Poetry Magazine, July 1913

This issue has a pair of debuts: Amy Lowell and F.S. Flint.  Compared to the usual Poetry fare, they come out pretty well. 

I'm especially a fan of the second of Flint's "Four Poems in Unrhymed Cadence."  It's of a genre that happens again and again in poetry--the "connection with the beautiful person on the train" poem.  I've read lots, though I'll admit I'm having trouble locating an example--I'll keep an eye out and add when I do.  The best part is the last line, "This is my station,"  where a lovely ambiguity that is tender and tense emerges between the station he's arriving at and the station of his soul, the stations of the cross, duty and the banal blend together.

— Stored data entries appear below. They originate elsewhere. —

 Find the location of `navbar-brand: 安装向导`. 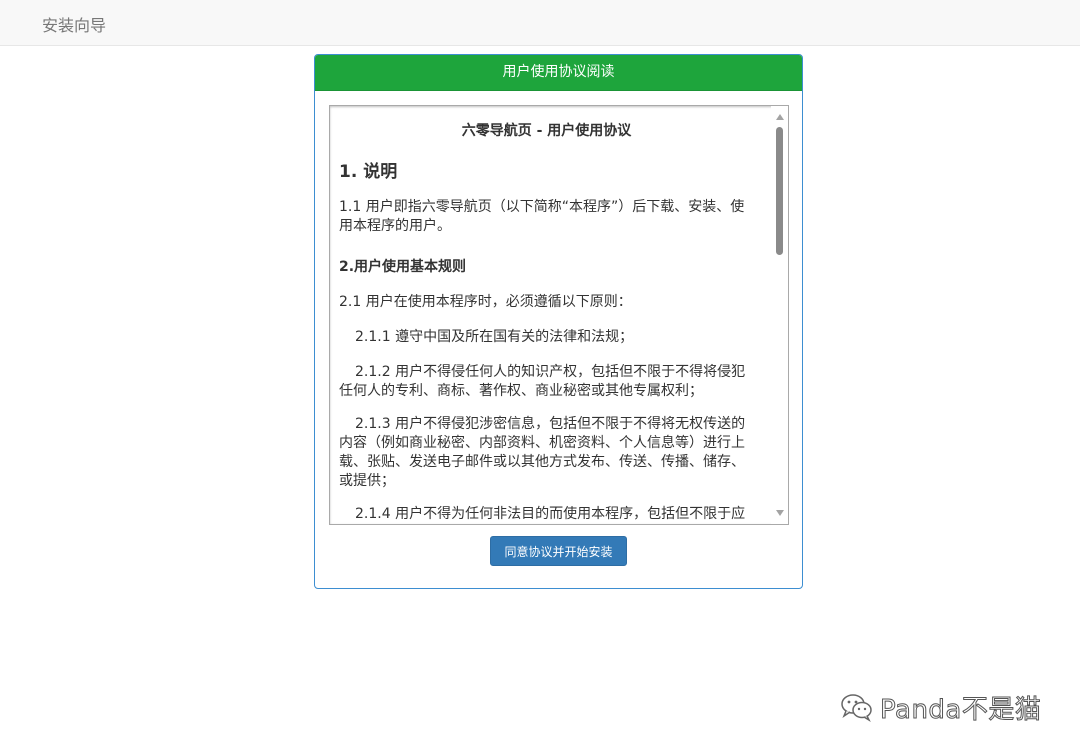

navbar-brand: 安装向导 is located at coordinates (74, 24).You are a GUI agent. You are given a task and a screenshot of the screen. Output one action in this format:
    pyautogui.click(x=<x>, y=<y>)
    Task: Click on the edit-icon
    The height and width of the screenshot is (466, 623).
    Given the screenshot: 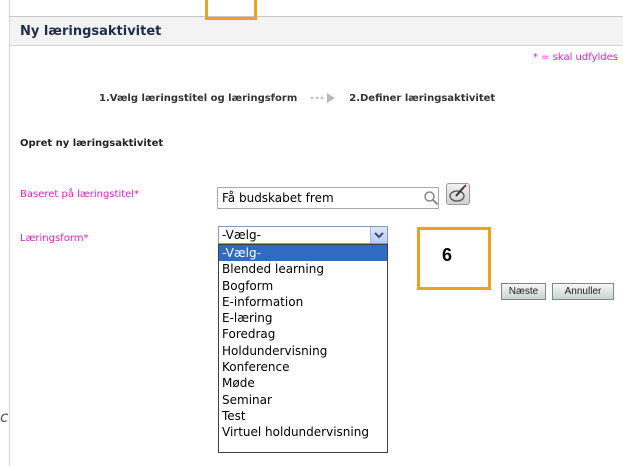 What is the action you would take?
    pyautogui.click(x=458, y=194)
    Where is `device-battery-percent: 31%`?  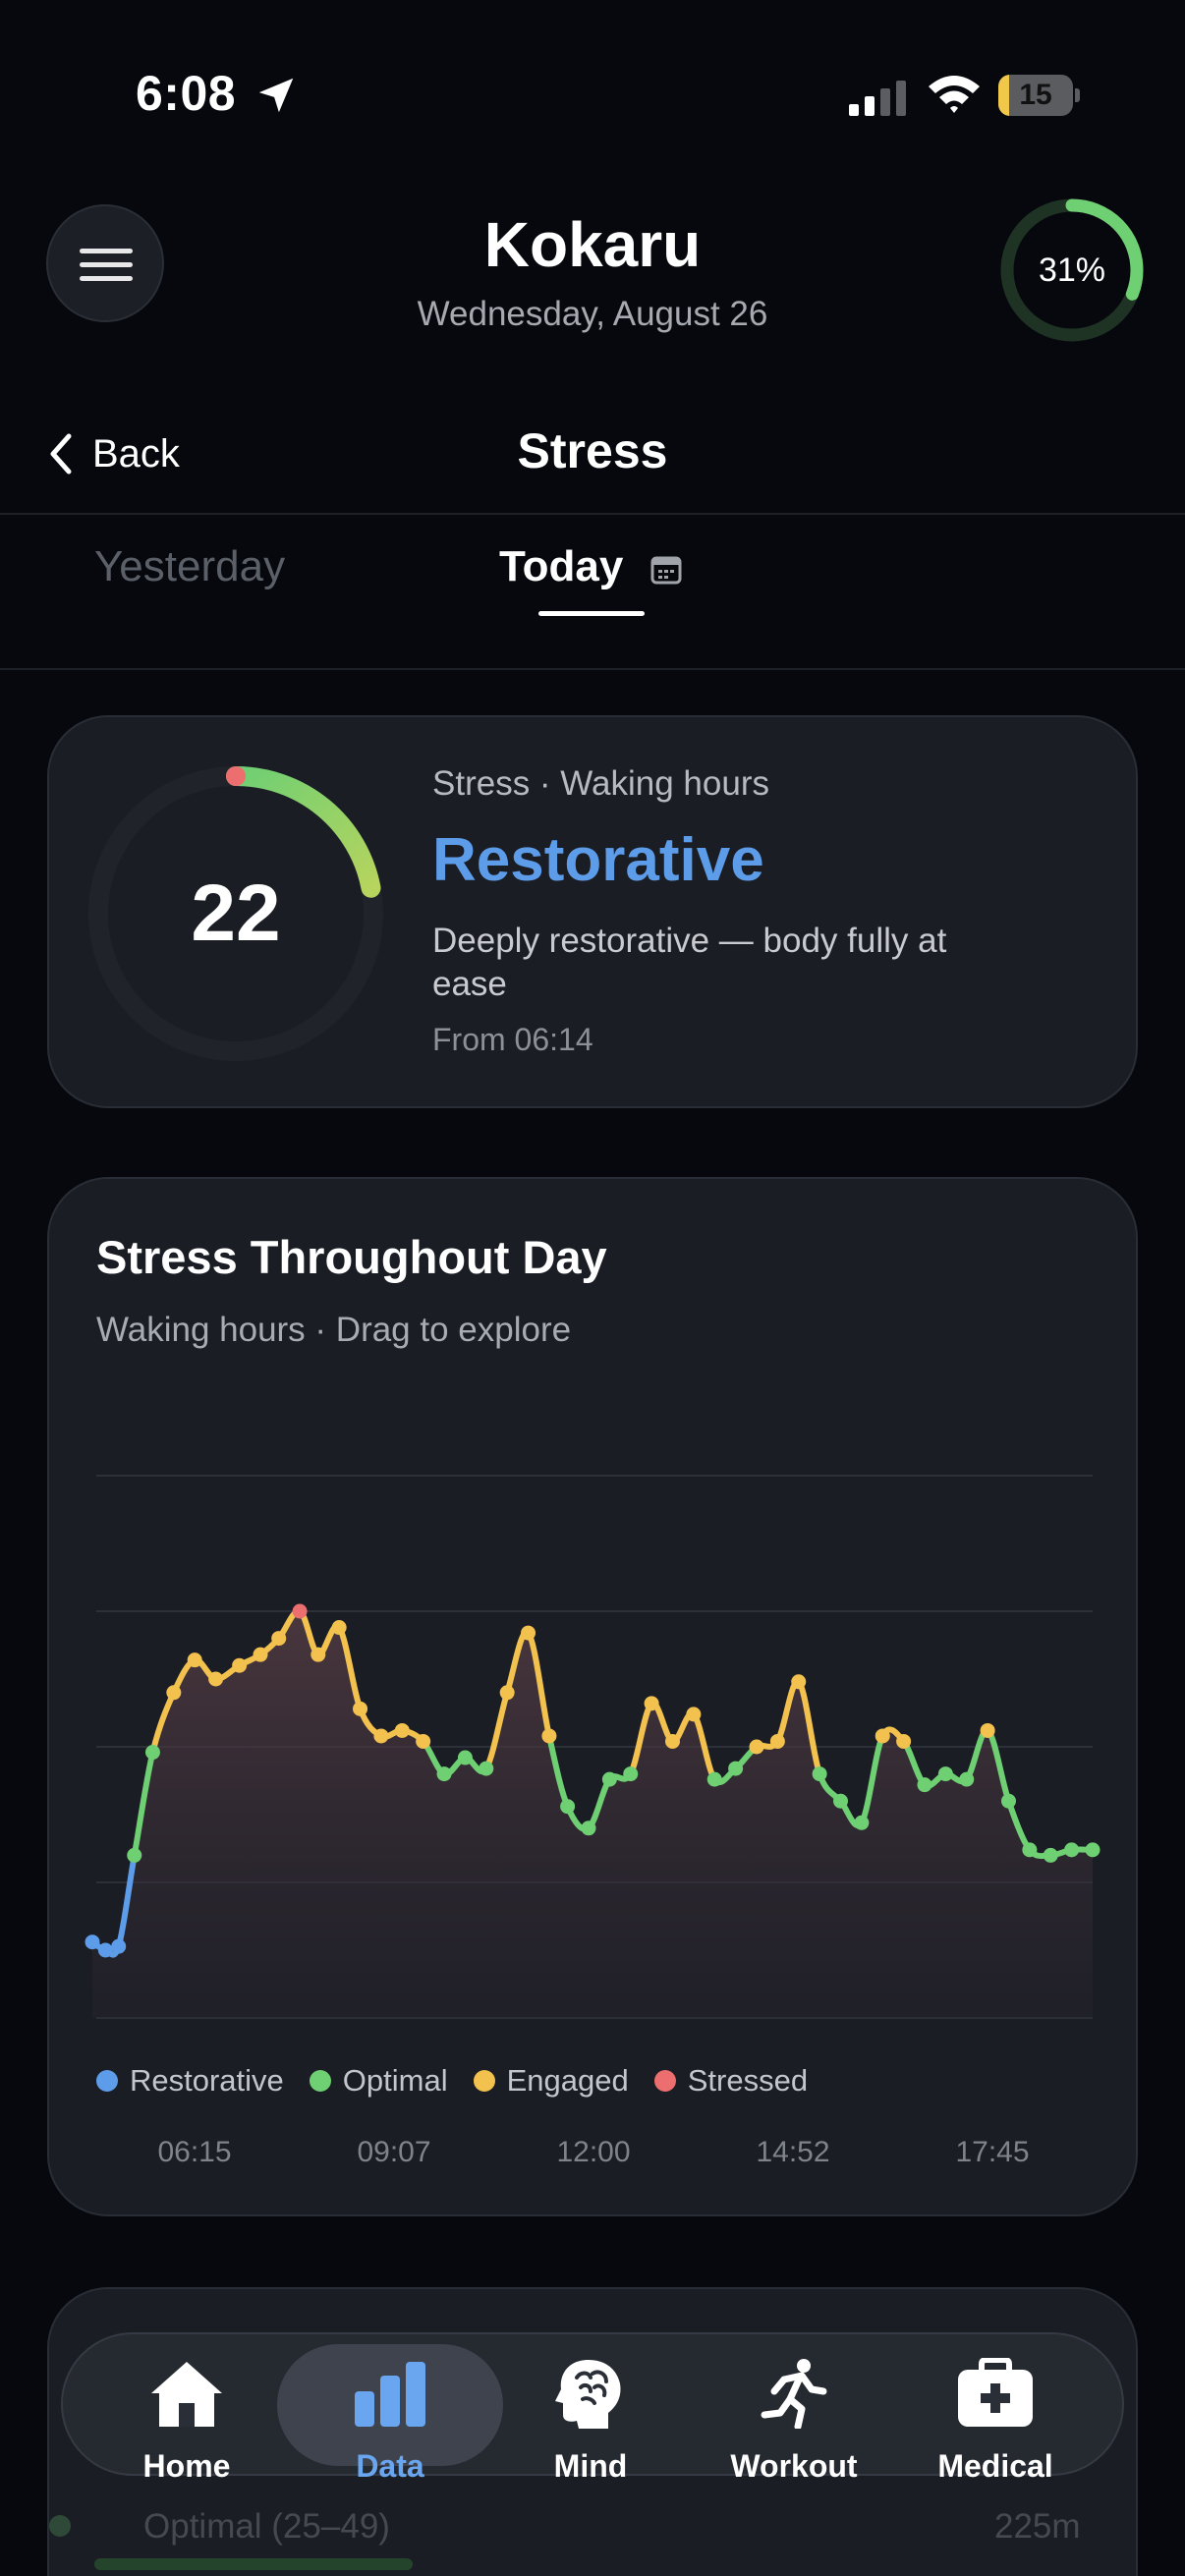 device-battery-percent: 31% is located at coordinates (1072, 270).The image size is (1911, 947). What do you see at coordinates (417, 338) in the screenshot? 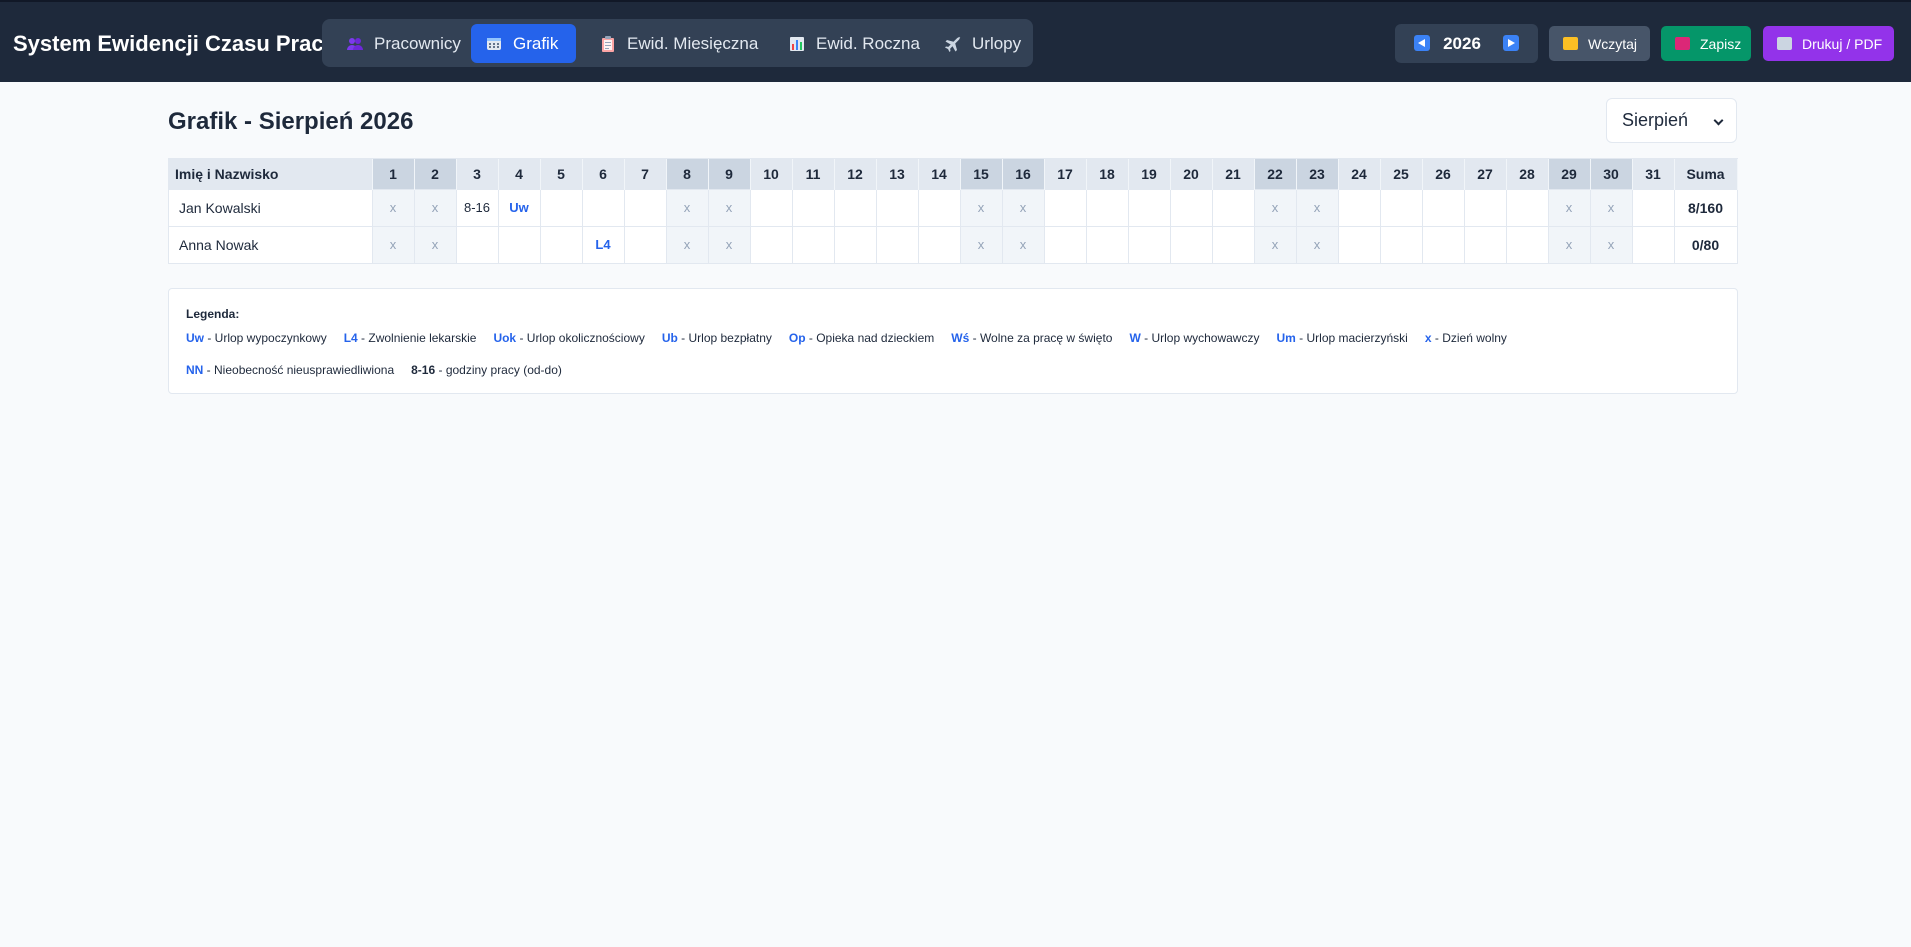
I see `legend-desc: - Zwolnienie lekarskie` at bounding box center [417, 338].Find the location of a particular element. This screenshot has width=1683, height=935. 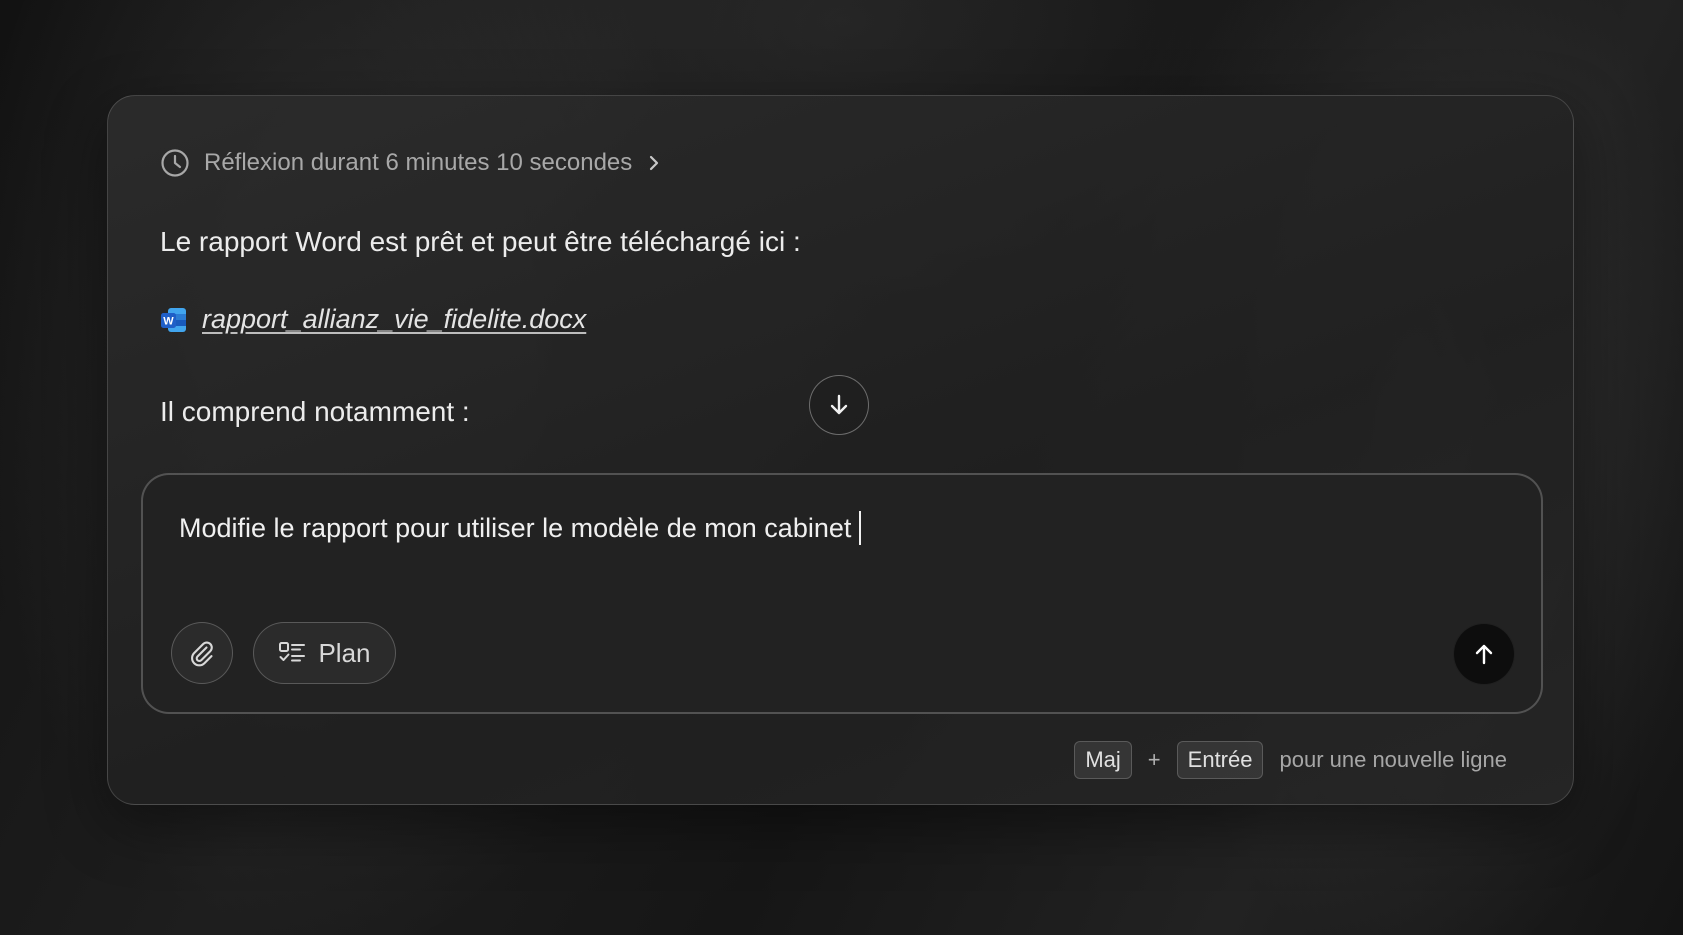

There's a positive review of Max Eastman's poetry anthology--I'm still waiting for it to show up at the library, but it's cool to have a connection to The Masses

There's a less positive review of Jessie Weston's translations of Middle English, notable for me because of Weston's connection with The Waste Land. 

Lastly, a hilarious review of D.H. Lawrence's Love Poems and Others, where he manages to move from "The Love Poems, if by that Mr. Lawrence means the middling-sensual erotic verses in this collection, are a sort of pre-raphaelitish slush, disgusting or very nearly so," to calling him the best English poet under 40 at the time.